Он пристально вглядывается в свои модели, упивается красотой бьющей в них жизни, наслаждается игривой грацией юной женщины, наклонившейся, чтобы поднять обувную колодку, утонченной грацией другой, поправляющей свои золотистые волосы, чуткой упругостью походки мужчины, и, когда чье-либо движение, поза ему нравятся, он приказывает натурщику зафиксировать эту позу. Он бросается к глине – и вскоре фигурка уже готова, и скульптор живо переходит к другой.
Однажды вечером, когда уже сгущались сумерки и натурщики в мастерской одевались за ширмами, я заговорил с мэтром о его художественном методе.
– Меня удивляет то, что вы действуете совершенно иначе, чем ваши собратья, – заметил я. – Я знаком со многими скульпторами, видел их за работой. Они указывают модели на пьедестал, так называемый стол, и приказывают принять ту или иную позу. Чаще всего они сами определяют ее, сгибая или вытягивая руки и ноги натурщика, склоняя или выпрямляя его, точно подвижный манекен. А затем переходят к работе.
Вы поступаете наоборот: выжидаете, когда натурщики сами примут интересную позу, и потом воспроизводите ее. Как будто это вы подчиняетесь их указаниям, а не они вашим.
Роден, оборачивавший статуи влажной тканью, спокойно возразил:
– Я следую указаниям не натурщиков, а Природы. У моих коллег, без сомнения, есть свои причины поступать так, как вы описали. Но, совершая насилие над Природой, поступая с человеческим существом как с куклой, они рискуют создать нечто искусственное, мертвое.

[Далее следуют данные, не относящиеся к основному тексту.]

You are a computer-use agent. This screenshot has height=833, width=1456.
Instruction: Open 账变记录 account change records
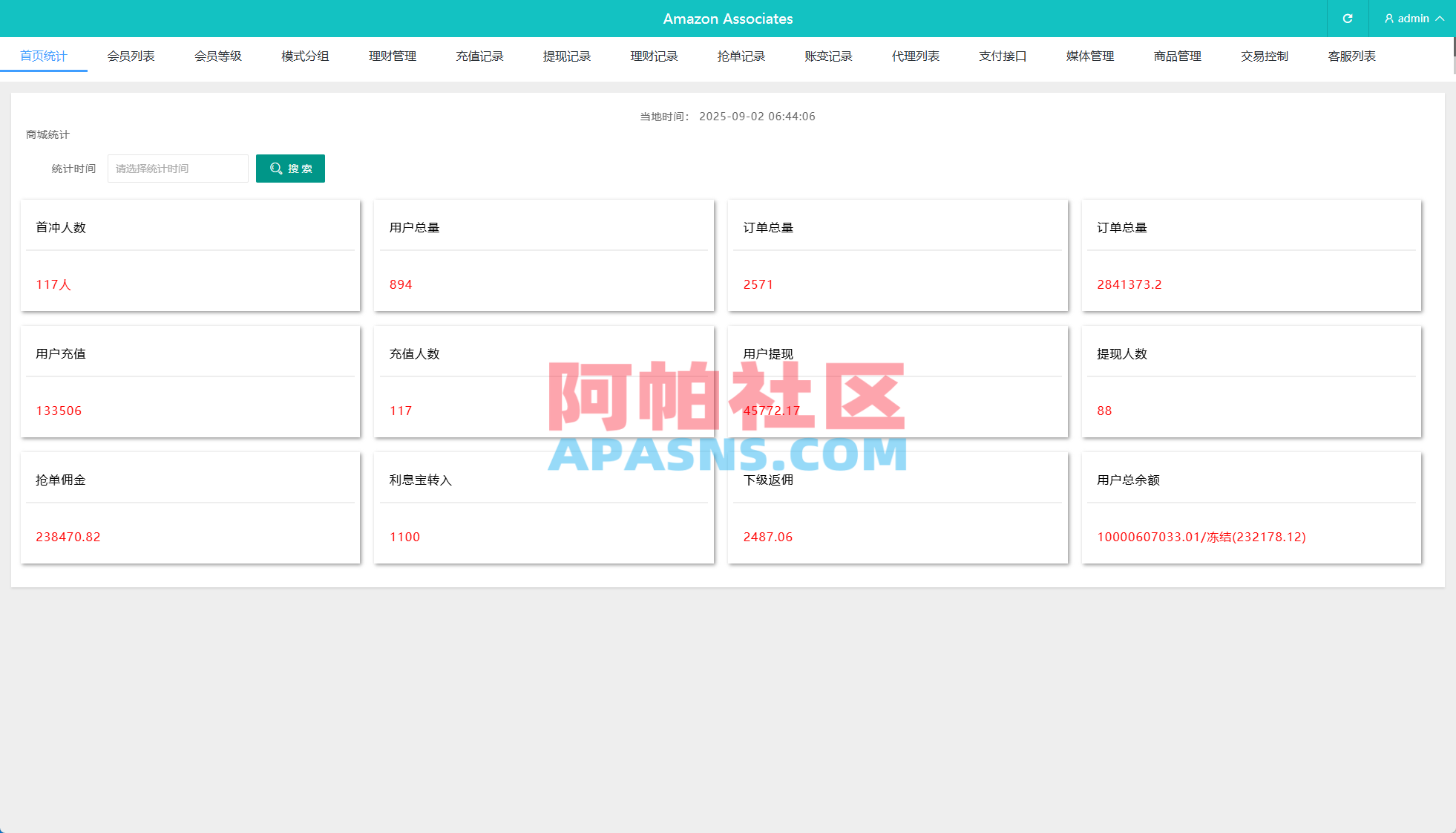tap(827, 56)
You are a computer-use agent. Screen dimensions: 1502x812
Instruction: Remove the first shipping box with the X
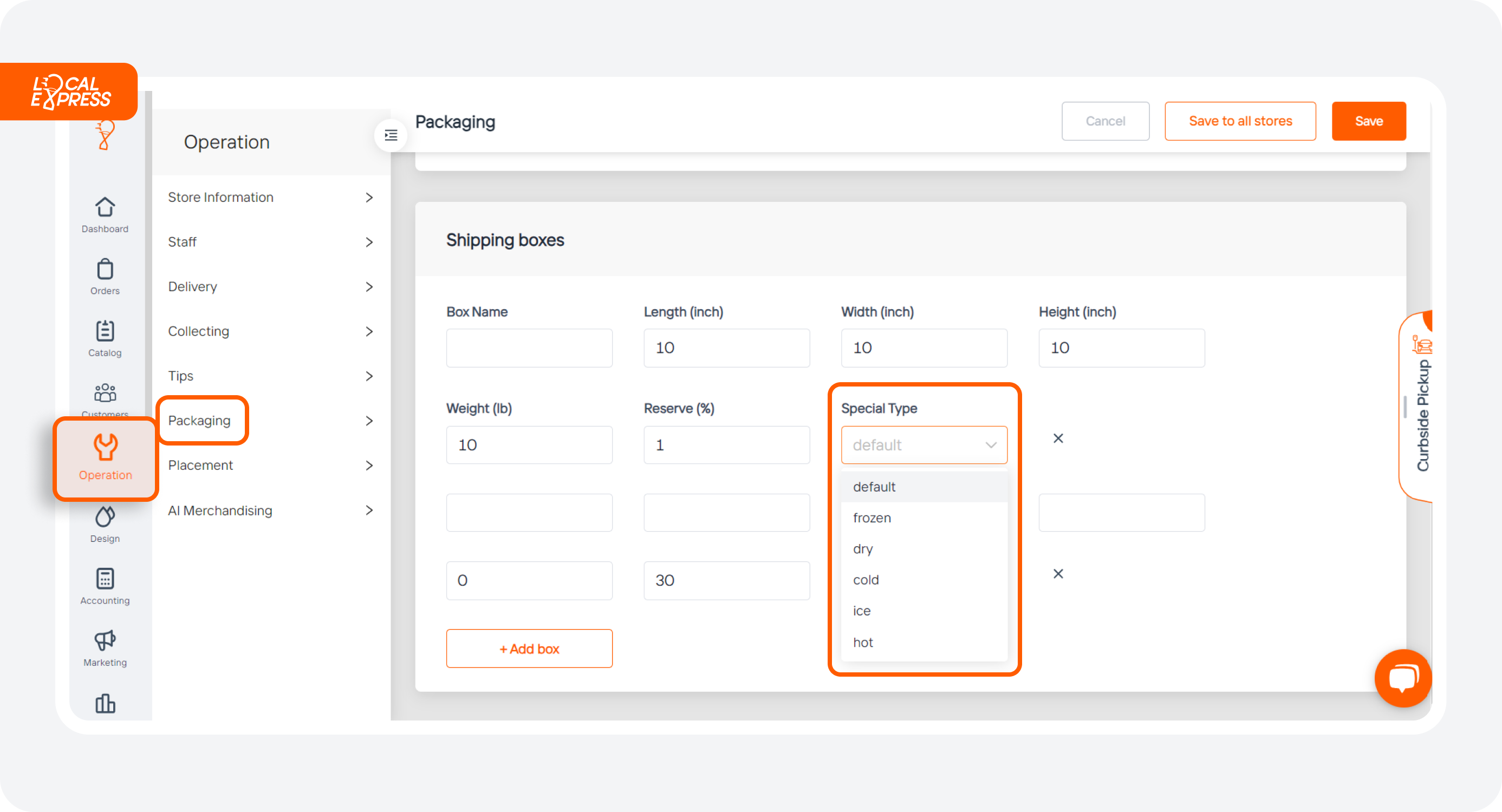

Я же, будучи охотником за истиной, ловцом жизненной правды, воздерживаюсь от того, чтобы следовать их примеру. Я беру подсмотренное у натурщика движение из жизни, а не пытаюсь вызвать его искусственно.
Даже когда сюжет, над которым я работаю, заставляет добиваться от модели определенной позы, я даю натурщику указания, но старательно подавляю в себе желание коснуться его, чтобы установить эту позу, поскольку не хочу инсценировать то, что в реальности рождается непроизвольно.
Я во всем повинуюсь Натуре и никогда не претендовал на то, чтобы командовать ею. Мое единственное намерение – буквально следовать ей.
– Меж тем, – замечаю я не без лукавства, – Натура вовсе не такова, какой вы воспроизводите ее в своих творениях.
Он резко отбрасывает полосы влажной ткани.
– Именно такова! – парирует он, нахмурив брови.
– Вы обязаны изменить ее…
– Ни в коем случае! Я проклял бы себя, если бы пошел на это!
– Но, в конце концов, можно доказать, что вы изменяете Натуре: слепок не произвел бы такого впечатления, как изваянная вами вещь.
Он на мгновение задумался и ответил:
– Это правда! Но слепок куда менее правдив, чем моя скульптура. Натурщик не может удержать живое движение в течение того времени, покуда я буду делать слепок. Тогда как я сохраняю в памяти целостность позы и неотступно требую, чтобы натурщик подтверждал мое впечатление.
Более того, слепок воспроизводит лишь наружность, я же воспроизвожу еще и дух, что тоже является частью Натуры.
Я постигаю истину в целом, а не то, что лежит на поверхности.
Я нарочно подчеркиваю то, что отражает душевное состояние, которое я стремлюсь воплотить.
И он указал мне на одну из своих самых прекрасных статуй, что стояла на подставке подле меня: коленопреклоненный юноша, жестом мольбы протягивающий руки к небу[18]. Все его существо пронизано отчаянием. Излом туловища, вздымающаяся грудь, безнадежность в вытянутой шее, в руках, устремленных к чему-то неведомому в попытке удержать его.
– Видите, – сказал мне Роден, – я подчеркнул выпуклости мышц, говорящие об отчаянии. Здесь, здесь и вот здесь я обозначил сухожилия, напрягшиеся в молитвенном порыве…
Жестом он очертил самые трепетные фрагменты скульптуры.
– Ловлю вас на слове, мэтр! – с иронией воскликнул я. – Вы сами сознались, что подчеркнули, преувеличили. Вот видите, вы изменили Природе!
Он принялся смеяться в ответ на мое упорство.
– Да нет же, – ответил он. – Я не изменил ей. А если и так, то сделал это неосознанно. Чувство, что повлияло на мое видение, было мне подсказано Природой, которую я копировал…
Если бы я захотел изменить то, что видел, приукрасить это, я не смог бы сделать лучше.